Wednesday, June 26, 2013

"Facebook is for OLD people!" - Dad

I am a connected educator.  I am on Facebook. I get messages from parents. I make comments and "like" people's pictures. I even have teachers on my "friends" list. I am connected...


My dad called me a few weeks ago to talk about all things Facebook. You know... recipes, who was playing the candy game, pictures of so and so's baby, dog, and selfie in the bathroom mirror. Then he tells me that he heard on the news that Facebook was for old people. After I composed myself from listening to Dad's "report", we finished gossiping talking, and I started to think...

What channel was he watching? (I have to be careful asking that because I do have a memory of coming home from school and Dad was watching a Snoop Dog concert on MTV Spring Break - I still haven't figured that one out!) I also wanted to know what is considered old? Dad? The man who gets upset if his morning ritual of coffee and computer gets disturbed. The man who gets his cup of coffee, not from the Keurig we bought him, but from the percolator that he has had for years.

Maybe it was not Dad who was being "old"? Maybe it was me? After all, Dad was the one who was using Facebook to talk to friends and family in other places. He was the one sharing things and probably mostly salivating over a few recipes.  I was the one using the same "old" ways of communicating with parents, students, and other educators.
I decided that my "connectedness" was no better than the traditional paper and pencil log home to parents and that I was just "liking" my teacher friends' pictures. Don't get me wrong, Facebook is a valuable social network. It is a great way to stay in touch with parents of students, colleagues, AND friends. I stalk it use it on a daily basis.  For myself, I wanted to look for a better way to truly extend my professional learning community. I needed a way to not just think outside the box, but actually GET outside the box.
There was only one answer... Twitter!

Stay tuned, or should I say, stay connected.

Monday, June 24, 2013

I could do this everyday!

I had the opportunity to be part of the Digital Integration Team for Horry County Schools this past week.

I got together with other educators, K-12, and collaborated with them to design and construct iTunes U courses. It was one of the most enriching professional development experiences I have ever been a part of. I hate to even call it a professional development. When I think of professional development I think of the meetings and sessions that you attend only because you have to or it seems like the least boring one on the list. This week I was really able to extend my PLN. What's so hard to believe is that these new found friends have been hiding here, in my district, the entire time. Not only did I gather with a group of people that were interested in everything I am, but it took place during a time when I could really enjoy myself and focus on just this project.

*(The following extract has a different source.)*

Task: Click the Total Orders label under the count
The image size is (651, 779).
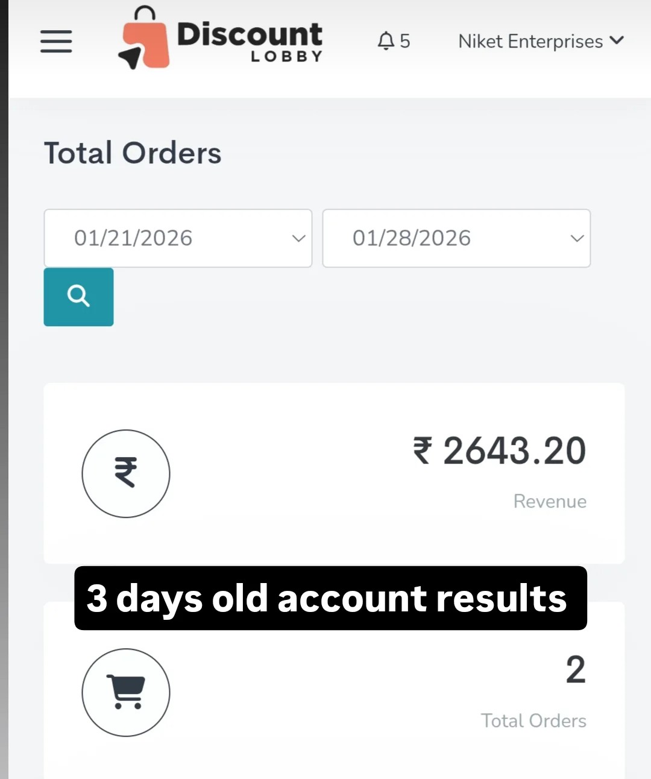Action: tap(533, 721)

This has me thinking... If they have been in my district all this time, why haven't I connected with them before?...  Are there more out there?... Its like I am hunting Big Foot!
I have recently begun the infamous "tweeting" (that's it's own post!), but how do you hook up with local educators in your district?

Thursday, June 20, 2013

Thank you for sending me a sign, Webster

All teachers get busy at the end of the school year, it's inevitable! I promised myself that I was not going to let my blog suffer. Not only did my poor little blog suffer, but it died a slow and miserable death. But I have been resurrected, once again!
I recently started some summer work with our school district and I decided to share all the wonderful things that happened in such a short time with blogging in my Kindergarten classroom. My partner in crime, Bess, and I create an iTunes U course about blogging in the elementary classroom. As we were laying out an outline for what we thought would be covered, I thought we should describe what a blog was. Well, that's where old Webster comes into play. Webster dictionary. You see that bright yellow portion jumping off the page? Yeah, that's it. This was Webster hitting my over the head saying, "If you do not get it together and post on a regular basis, you are not a blog!" So... Here I am... I'm back! Again.


A Web site on which an individual or group of users record opinions, information, etc. on a regular basis.
Add new material to or regularly update a blog.